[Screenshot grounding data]
======
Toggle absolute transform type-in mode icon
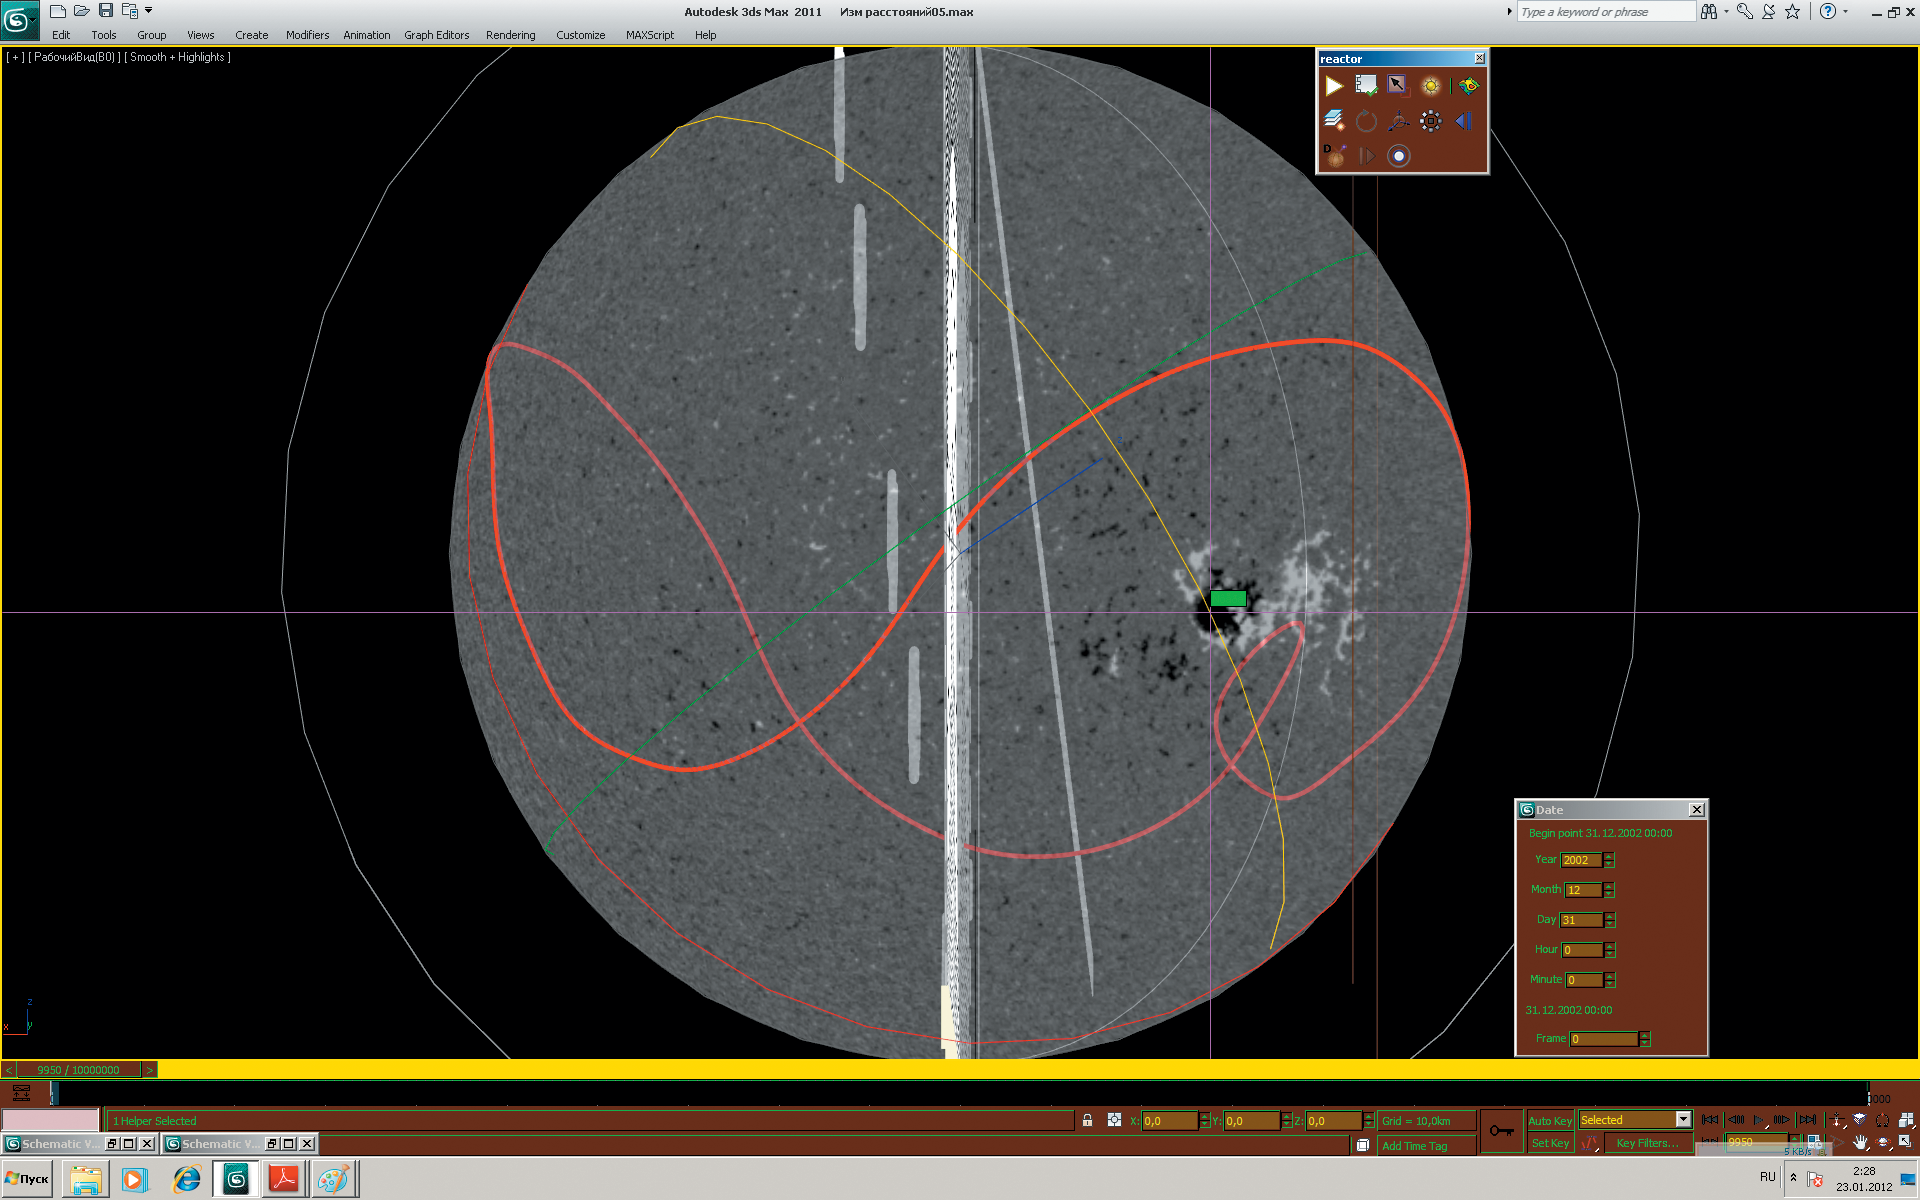 click(1114, 1120)
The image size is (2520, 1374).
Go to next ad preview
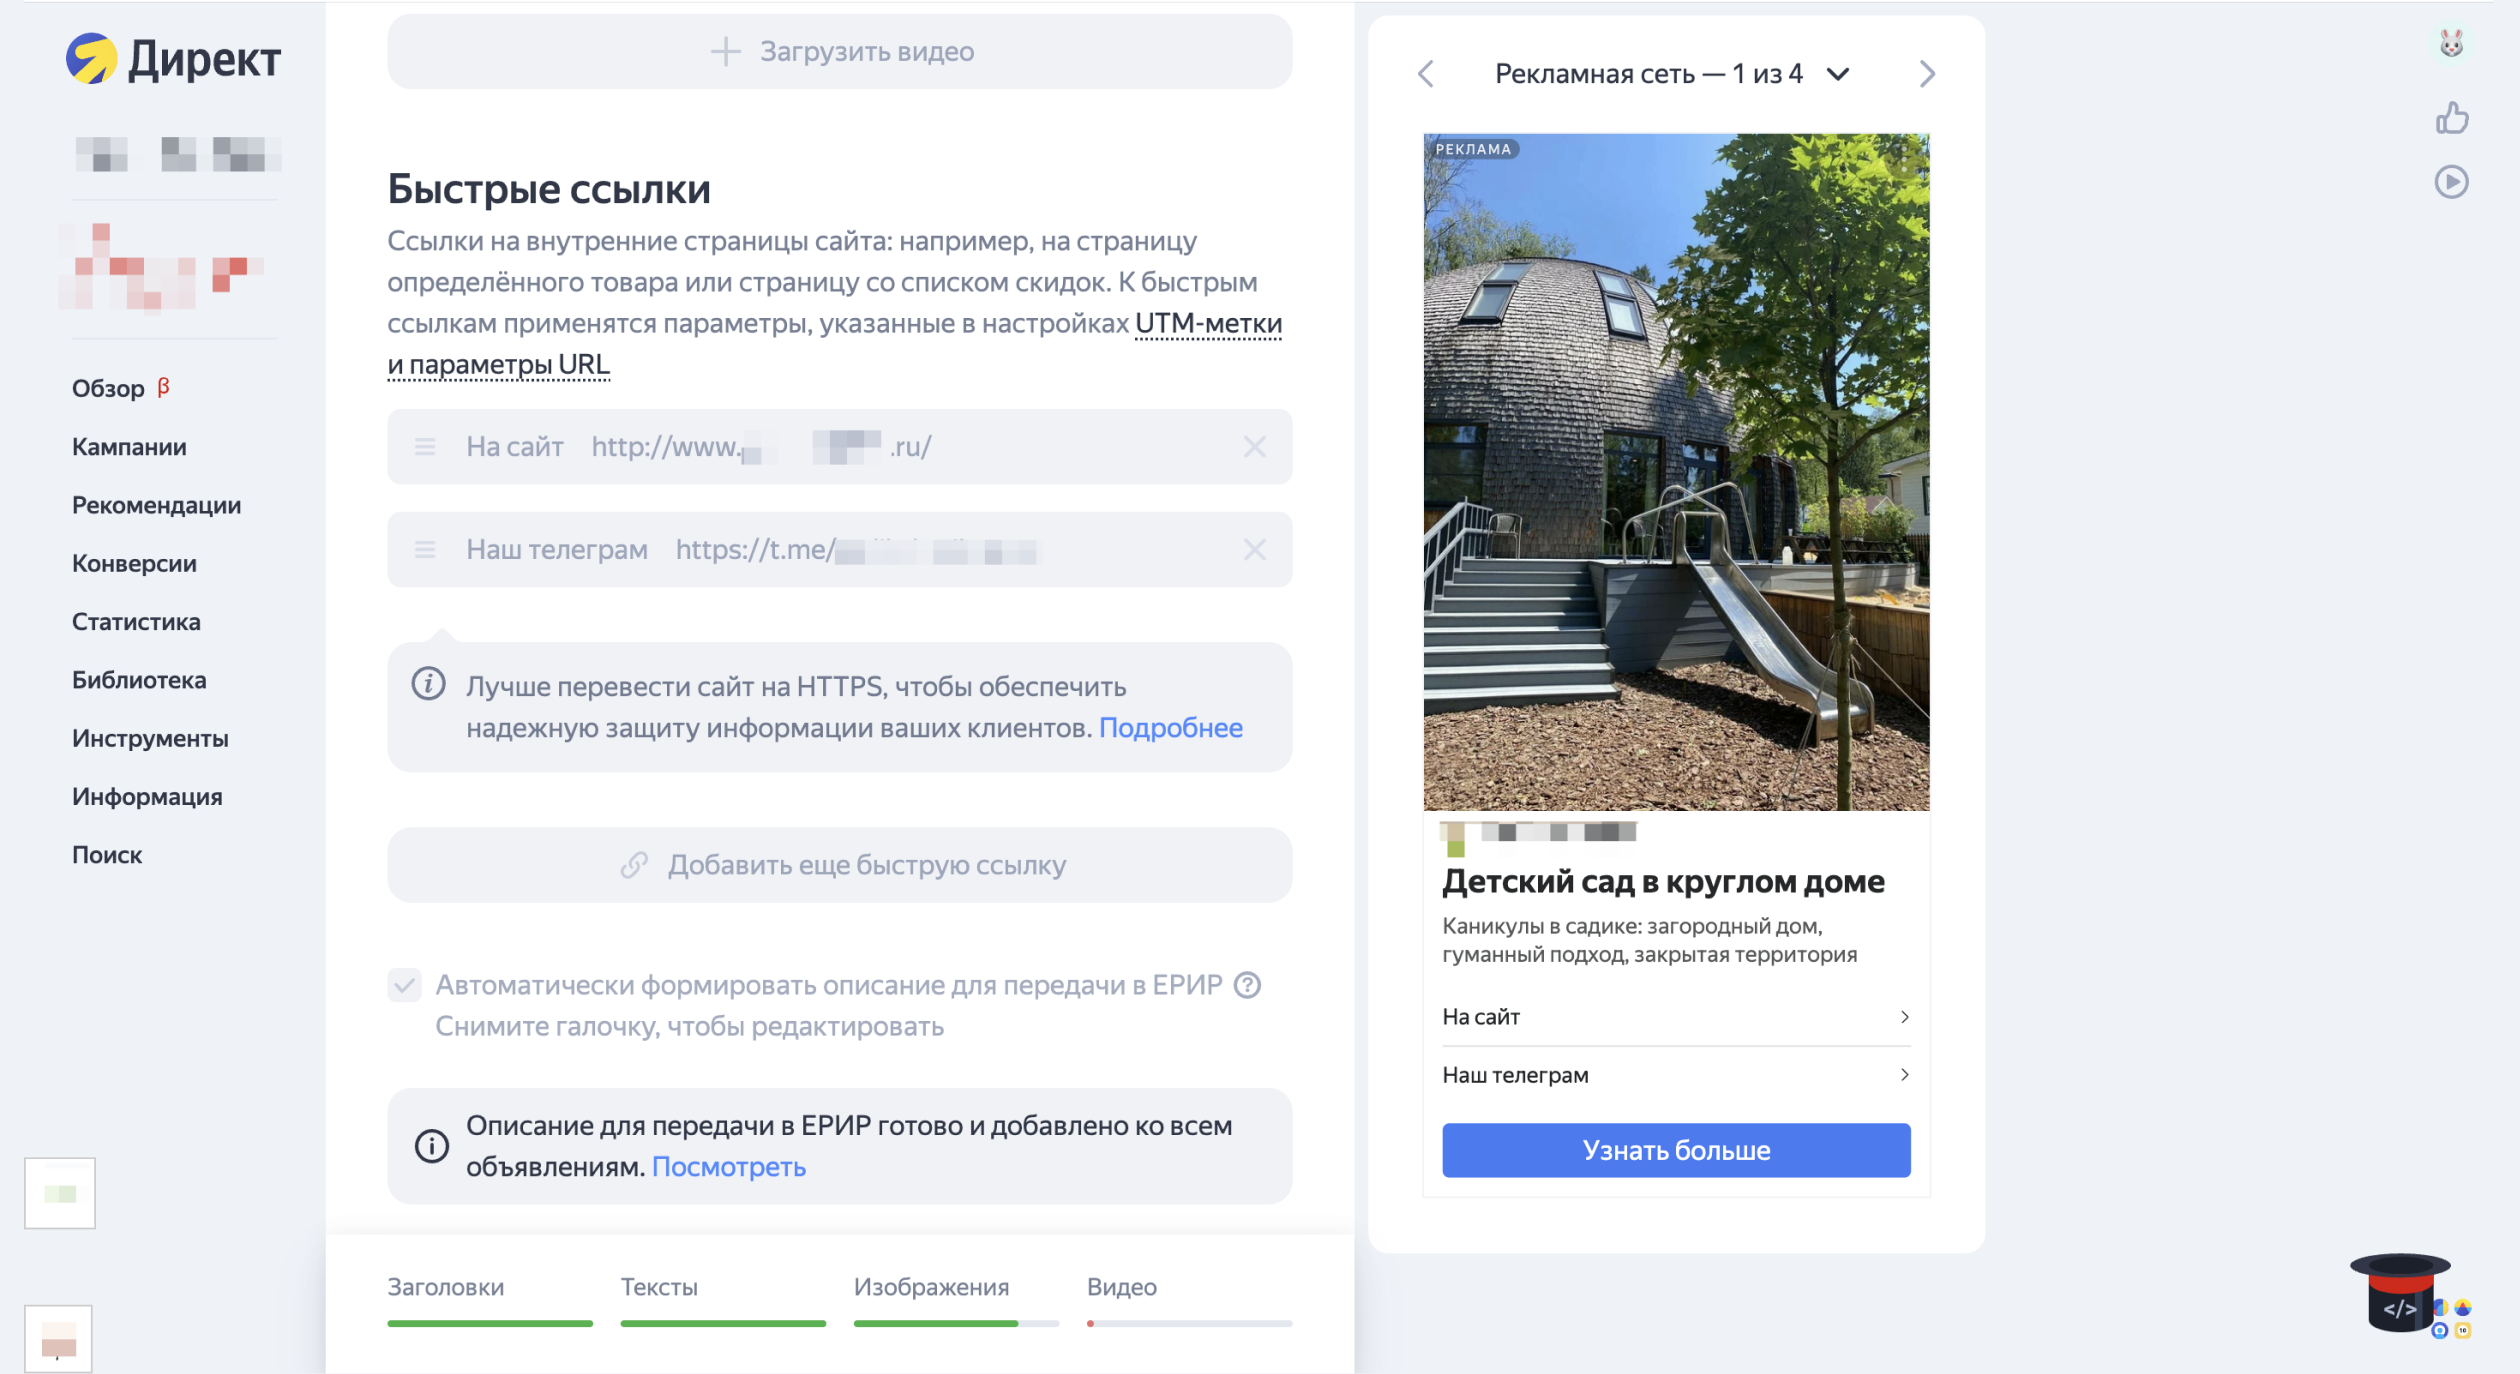(1927, 74)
======
Exercise brief: Word for word, set down every line of the records above, and leave the pictures out.

Result of this exercise:
Toggle absolute transform type-in mode icon
 click(1114, 1120)
The image size is (2520, 1374).
Go to next ad preview
(1927, 74)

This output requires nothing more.